Sometimes the weekends take more out of me than the work week - this one especially. Lots going on in terms of school, friends, random activities, food stress, etc. Plus, I'm sleep-deprived.
First of all, thank you so much to everyone for the comments/e-mails about the medication question; it's hugely reassuring to hear about other people's experiences with or without drugs, and helps me see the issue more objectively. I'm not one hundred percent decided either way, but will definitely discuss it more with R this week. In general, I just feel a whole lot better and calm about the whole situation. So, thanks!
My date went well! Scary, but well. Scary in terms of the food part, well in terms of the date part. The restaurant was just as terrifying as I had anticipated - I did pick out a menu item ahead of time, but the dish ended up being much bigger/gooier/richer than expected.

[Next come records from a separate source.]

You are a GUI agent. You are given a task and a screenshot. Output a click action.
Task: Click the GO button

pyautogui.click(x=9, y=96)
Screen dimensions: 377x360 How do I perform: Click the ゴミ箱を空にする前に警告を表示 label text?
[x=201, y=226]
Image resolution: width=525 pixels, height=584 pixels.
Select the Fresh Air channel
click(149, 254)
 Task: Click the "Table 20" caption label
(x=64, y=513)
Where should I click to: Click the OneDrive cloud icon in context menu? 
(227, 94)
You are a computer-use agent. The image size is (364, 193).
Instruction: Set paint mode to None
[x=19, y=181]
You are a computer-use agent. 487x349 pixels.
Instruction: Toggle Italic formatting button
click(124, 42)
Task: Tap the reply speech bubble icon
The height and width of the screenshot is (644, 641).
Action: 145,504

I wasn't particularly hungry either, which always makes food extremely unappetizing to me.
BUT I soldiered through, ate a decent portion even though I didn't really like/want it, and tried to focus more on the conversation than the puddle of grease on my plate. Before going, I had sort of made a commitment to myself to just eat like a normal person, not look weird, and not freak out because it was just one meal. The hard part isn't thinking one meal will make me fat, because I know that it won't. The hard part is not knowing the ingredients or the calories, and sitting with the gross, fat, full feeling afterwards.
Despite that, I had a really good time. He paid. Again. So....yup.

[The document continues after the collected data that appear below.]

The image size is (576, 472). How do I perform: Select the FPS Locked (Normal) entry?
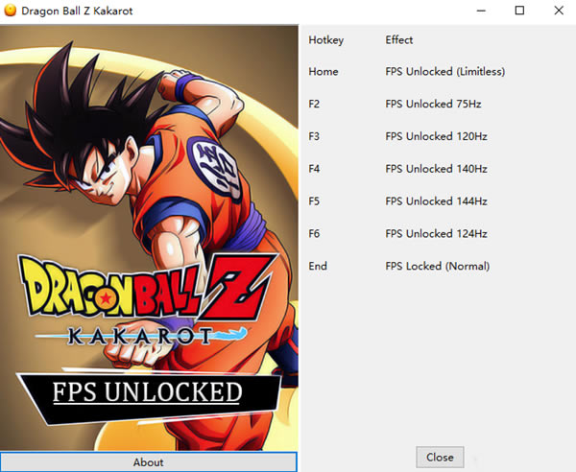click(437, 266)
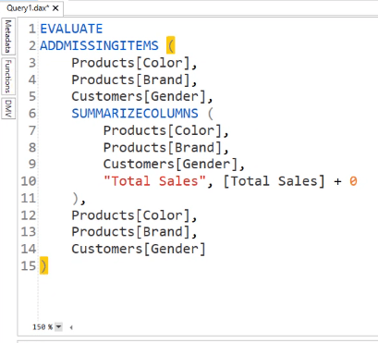378x343 pixels.
Task: Open the Functions side panel
Action: (x=8, y=76)
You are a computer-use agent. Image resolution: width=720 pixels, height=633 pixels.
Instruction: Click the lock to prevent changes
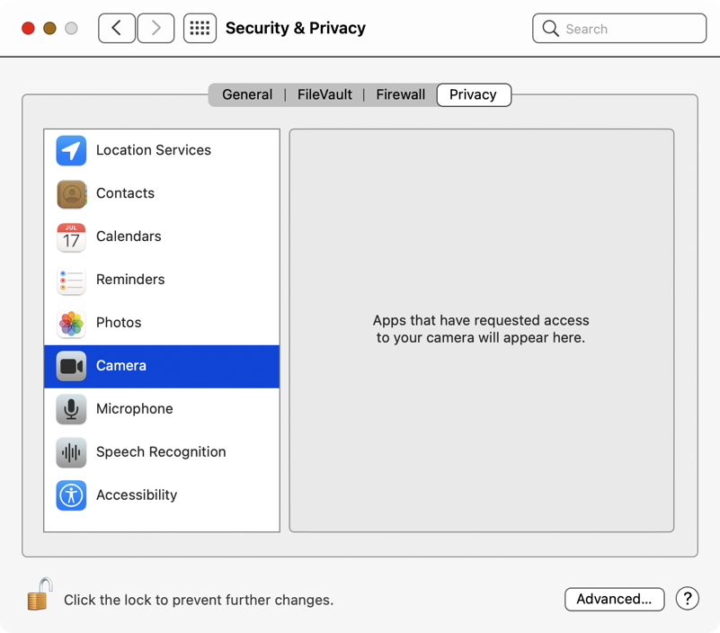39,595
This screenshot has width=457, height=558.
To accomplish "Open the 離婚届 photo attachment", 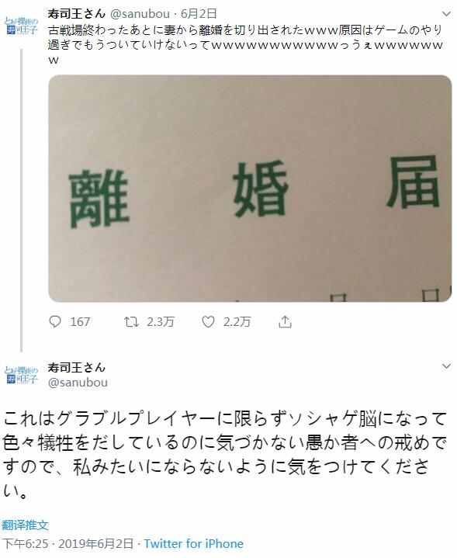I will click(x=250, y=189).
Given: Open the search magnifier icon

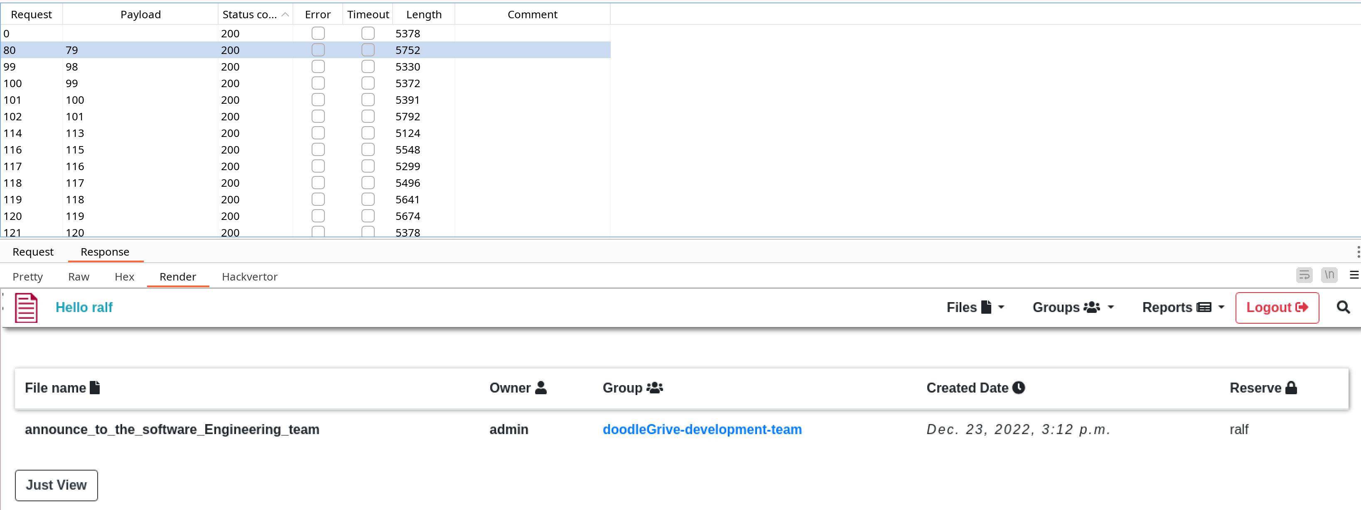Looking at the screenshot, I should click(1343, 307).
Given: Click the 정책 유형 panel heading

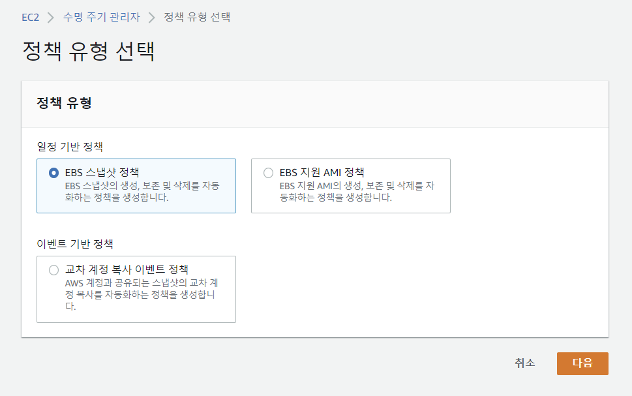Looking at the screenshot, I should click(x=64, y=103).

Afterwards, my roommate and I had a quick date recap while assembling half-hearted Halloween costumes, and then went out to a party at our others friends' apartment. I think the alcohol helped me loosen up a bit about the big dinner earlier, because I had a great time and, for a while, forgot about feeling fat. I am not a big drinker (CALORIES), but I do love nice, girly mixed drinks. I get made fun of for how weak I make my drinks, but I call it being economical. Even just a teensy bit of alcohol calms me down tremendously.

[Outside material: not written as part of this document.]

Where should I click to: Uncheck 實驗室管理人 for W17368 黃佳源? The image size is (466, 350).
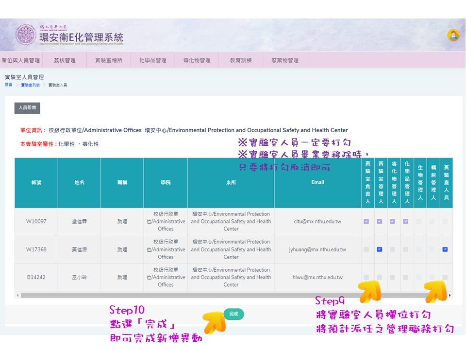click(380, 249)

The next morning, I woke up feeling super exhausted, bloated, and yucky. Between the salty restaurant meal and extra alcohol calories, I was positive my weight would be up. The smart thing to do would probably have been to skip my morning weighing ritual, but of course I didn't.
So imagine my shock when I stepped on the scale and the number was down. Not drastically, but below the usual range, and the lowest it's been in months. Obviously, I must have been dehydrated from the drinking or something, but I was still taken aback. My body baffles me.
Yesterday was spent frantically catching up on homework, taking care of random errands and laundry, and trying not to obsess about my weight, food, calories, or boys. After all the excitement, I was dozing off by about ten-thirty last night. So, a successful weekend overall, I think. But I'm kind of relieved that it's Monday.